With the expertise in place along with the existing relationships, Hansen feels COACH is primed to do meaningful and life-saving work in the state.
“The investigators housed in the COACH have strong practice relationships and affiliations with multiple state and regional-level stakeholders related to the opioid crises,” said Hansen. “I cannot think of any better-positioned group of researchers and clinicians in the southeastern United States.”
Faculty representation in COACH includes those from all three departments within HSOP: Drug Discovery and Development, Health Outcomes Research and Policy and Pharmacy Practice. Future collaborations are also expected with faculty members across Auburn’s campus.

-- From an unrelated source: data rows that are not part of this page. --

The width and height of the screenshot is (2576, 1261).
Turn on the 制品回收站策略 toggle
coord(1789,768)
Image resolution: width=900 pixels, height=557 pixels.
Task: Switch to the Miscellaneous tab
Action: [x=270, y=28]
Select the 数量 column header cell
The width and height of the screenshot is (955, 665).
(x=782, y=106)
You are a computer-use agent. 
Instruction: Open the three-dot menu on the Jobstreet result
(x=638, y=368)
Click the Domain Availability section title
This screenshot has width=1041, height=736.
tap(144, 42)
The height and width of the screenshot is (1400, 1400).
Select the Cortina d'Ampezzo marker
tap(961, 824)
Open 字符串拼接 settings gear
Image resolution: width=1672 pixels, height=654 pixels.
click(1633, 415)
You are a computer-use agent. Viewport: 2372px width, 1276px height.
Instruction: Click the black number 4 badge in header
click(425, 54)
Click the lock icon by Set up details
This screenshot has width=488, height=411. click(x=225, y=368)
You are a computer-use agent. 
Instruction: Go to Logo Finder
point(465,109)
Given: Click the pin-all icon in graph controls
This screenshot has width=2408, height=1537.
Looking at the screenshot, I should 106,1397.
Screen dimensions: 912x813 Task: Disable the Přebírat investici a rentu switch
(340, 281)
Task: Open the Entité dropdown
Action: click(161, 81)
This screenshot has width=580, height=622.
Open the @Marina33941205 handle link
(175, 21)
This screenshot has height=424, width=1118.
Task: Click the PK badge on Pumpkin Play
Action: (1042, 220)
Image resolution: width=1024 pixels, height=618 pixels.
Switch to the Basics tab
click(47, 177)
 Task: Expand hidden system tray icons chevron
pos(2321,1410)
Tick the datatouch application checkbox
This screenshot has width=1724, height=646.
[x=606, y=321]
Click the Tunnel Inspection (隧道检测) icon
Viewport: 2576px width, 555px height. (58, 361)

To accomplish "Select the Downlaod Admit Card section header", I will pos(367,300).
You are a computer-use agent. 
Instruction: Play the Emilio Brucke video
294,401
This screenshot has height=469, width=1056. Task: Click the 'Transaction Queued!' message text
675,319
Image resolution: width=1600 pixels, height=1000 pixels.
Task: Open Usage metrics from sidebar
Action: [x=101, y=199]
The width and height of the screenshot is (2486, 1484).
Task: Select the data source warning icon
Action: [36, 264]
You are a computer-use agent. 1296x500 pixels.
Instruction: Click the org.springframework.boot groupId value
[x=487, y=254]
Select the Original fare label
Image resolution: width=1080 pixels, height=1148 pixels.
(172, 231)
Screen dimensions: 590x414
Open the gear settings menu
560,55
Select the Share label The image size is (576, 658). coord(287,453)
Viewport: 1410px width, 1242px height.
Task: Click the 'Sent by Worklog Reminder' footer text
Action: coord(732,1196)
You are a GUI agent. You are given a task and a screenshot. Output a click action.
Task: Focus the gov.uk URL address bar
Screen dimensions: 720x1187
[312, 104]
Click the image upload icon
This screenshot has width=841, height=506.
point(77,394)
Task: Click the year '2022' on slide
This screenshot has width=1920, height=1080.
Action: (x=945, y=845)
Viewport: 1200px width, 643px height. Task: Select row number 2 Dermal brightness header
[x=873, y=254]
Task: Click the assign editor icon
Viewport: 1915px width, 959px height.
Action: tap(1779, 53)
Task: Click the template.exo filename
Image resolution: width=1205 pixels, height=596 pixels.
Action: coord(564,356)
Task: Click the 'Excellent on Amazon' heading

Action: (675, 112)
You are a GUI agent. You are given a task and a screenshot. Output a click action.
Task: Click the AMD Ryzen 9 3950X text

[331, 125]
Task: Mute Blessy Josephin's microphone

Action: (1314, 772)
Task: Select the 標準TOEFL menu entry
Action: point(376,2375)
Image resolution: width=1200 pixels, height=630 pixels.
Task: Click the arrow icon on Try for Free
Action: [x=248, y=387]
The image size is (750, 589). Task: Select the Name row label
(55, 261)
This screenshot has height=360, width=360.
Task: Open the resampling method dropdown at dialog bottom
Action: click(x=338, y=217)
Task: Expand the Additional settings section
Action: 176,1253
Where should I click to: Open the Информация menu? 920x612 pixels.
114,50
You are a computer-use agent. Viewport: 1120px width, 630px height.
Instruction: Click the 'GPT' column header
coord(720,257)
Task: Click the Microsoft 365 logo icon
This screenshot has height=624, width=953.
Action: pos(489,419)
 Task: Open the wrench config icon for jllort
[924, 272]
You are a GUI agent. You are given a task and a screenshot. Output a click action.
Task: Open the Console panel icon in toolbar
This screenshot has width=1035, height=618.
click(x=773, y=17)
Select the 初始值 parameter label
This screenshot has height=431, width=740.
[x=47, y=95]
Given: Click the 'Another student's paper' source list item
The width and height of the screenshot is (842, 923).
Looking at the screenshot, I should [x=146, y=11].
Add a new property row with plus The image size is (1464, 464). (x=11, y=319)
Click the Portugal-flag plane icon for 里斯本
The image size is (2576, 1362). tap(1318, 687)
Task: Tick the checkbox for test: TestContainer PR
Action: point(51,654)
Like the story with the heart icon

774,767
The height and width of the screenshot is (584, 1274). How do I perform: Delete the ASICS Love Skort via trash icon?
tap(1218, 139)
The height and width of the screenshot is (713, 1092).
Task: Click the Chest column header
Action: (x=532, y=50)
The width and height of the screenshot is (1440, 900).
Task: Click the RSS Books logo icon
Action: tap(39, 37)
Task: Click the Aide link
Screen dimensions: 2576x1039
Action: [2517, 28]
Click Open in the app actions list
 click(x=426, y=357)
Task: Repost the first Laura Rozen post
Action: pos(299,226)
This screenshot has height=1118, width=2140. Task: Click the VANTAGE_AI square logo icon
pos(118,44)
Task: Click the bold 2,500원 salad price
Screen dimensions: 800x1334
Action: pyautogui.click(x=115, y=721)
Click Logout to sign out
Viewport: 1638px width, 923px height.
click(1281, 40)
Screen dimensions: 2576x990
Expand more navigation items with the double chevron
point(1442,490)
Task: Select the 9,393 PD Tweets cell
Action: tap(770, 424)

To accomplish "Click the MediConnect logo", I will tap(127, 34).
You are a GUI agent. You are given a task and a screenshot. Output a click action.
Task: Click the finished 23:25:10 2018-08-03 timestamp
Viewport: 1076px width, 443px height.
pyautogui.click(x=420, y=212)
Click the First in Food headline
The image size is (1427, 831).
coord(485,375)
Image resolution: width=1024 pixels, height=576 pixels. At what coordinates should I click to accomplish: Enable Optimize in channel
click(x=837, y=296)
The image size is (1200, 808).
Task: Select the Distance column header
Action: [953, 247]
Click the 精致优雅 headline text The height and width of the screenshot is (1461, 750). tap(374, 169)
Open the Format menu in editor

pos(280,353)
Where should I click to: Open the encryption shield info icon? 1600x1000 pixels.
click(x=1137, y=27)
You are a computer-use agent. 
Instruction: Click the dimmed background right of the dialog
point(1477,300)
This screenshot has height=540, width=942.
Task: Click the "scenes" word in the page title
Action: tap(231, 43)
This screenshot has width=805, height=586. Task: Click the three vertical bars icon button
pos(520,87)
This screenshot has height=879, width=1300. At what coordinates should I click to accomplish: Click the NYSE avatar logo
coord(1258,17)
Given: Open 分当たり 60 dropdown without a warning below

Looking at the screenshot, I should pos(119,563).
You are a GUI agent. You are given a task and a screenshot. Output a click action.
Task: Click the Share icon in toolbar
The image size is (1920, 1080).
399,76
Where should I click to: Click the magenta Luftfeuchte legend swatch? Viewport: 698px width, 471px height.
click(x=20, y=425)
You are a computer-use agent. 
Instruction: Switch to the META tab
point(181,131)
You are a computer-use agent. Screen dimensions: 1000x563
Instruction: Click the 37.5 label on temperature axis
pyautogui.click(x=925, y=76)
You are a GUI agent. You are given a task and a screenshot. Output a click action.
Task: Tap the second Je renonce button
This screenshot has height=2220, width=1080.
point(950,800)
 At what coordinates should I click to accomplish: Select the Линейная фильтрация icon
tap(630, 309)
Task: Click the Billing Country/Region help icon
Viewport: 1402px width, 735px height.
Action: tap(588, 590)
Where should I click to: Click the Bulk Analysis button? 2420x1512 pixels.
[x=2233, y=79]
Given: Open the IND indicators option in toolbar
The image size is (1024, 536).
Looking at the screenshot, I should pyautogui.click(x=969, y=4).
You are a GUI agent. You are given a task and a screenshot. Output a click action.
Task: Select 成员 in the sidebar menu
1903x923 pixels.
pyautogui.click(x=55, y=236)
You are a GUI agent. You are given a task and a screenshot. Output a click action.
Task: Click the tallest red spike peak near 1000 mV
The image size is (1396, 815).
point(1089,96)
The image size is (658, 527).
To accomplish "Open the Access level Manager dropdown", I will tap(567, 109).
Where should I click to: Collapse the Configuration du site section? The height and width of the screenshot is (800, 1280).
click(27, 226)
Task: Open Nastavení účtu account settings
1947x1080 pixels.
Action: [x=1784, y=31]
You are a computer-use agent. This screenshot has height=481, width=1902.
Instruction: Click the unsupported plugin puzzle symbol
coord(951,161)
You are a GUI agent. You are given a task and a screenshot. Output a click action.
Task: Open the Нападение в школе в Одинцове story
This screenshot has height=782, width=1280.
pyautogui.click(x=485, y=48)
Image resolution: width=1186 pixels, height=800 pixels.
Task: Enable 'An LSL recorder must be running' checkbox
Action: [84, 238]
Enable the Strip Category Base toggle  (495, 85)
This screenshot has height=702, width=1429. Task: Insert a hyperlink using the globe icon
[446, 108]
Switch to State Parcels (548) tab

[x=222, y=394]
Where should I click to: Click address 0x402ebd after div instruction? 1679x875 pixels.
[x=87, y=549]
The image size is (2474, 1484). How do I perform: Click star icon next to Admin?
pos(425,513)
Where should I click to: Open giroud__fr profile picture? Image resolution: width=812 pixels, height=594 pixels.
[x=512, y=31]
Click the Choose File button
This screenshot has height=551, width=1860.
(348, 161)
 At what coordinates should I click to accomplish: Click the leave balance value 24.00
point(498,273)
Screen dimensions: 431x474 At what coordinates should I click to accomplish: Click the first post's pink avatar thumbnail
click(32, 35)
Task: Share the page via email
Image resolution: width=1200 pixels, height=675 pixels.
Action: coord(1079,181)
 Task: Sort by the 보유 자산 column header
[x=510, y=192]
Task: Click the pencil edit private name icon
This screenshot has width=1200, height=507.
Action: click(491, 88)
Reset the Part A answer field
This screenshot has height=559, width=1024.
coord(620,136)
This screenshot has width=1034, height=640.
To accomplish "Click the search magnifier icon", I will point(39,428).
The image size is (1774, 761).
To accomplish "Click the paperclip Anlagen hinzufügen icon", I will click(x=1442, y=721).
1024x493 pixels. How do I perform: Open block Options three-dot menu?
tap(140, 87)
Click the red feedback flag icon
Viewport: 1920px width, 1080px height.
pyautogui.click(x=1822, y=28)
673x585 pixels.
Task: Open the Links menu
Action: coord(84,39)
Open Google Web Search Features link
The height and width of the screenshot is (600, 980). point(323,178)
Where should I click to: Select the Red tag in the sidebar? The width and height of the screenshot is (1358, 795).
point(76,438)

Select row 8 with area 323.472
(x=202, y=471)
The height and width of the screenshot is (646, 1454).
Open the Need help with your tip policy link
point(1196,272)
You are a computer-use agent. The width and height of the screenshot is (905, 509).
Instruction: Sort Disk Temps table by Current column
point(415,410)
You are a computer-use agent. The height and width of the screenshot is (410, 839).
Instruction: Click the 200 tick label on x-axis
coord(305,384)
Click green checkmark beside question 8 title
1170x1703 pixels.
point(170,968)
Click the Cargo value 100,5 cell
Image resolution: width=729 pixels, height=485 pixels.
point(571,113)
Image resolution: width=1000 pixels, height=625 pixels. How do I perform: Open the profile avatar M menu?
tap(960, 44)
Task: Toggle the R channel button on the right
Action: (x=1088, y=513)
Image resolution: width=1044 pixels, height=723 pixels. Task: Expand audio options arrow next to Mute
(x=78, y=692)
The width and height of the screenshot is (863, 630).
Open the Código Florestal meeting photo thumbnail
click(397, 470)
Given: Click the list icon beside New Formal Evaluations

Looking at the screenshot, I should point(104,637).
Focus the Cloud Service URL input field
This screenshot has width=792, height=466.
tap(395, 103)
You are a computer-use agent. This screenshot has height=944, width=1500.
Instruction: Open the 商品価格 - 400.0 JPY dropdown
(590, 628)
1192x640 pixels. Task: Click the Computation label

“The complexity of the problem requires that it be attacked from numerous perspectives,” said Marlowe. “While our team has different approaches to the problem, our collaboration in COACH will allow us to share ideas, discoveries and methods more efficiently and effectively than when we were working in silos. Through these collaborations, we can build on each other’s strengths and knowledge to develop a systematic, multifaceted approach to the crisis.”
COACH was created with the support of Auburn Interim President Jay Gogue and Provost Bill Hardgrave after recognizing the significance of the problem within the state and the potential Auburn has to make a substantial impact.
“We are thankful for the support from the university administration. Their support creates the infrastructure to bring an interdisciplinary team together to address the opioid crisis,” said Marlowe. “The support is a clear indicator that the university community recognizes and accepts its responsibility as a land-grant institution to address this public health crisis in Alabama.”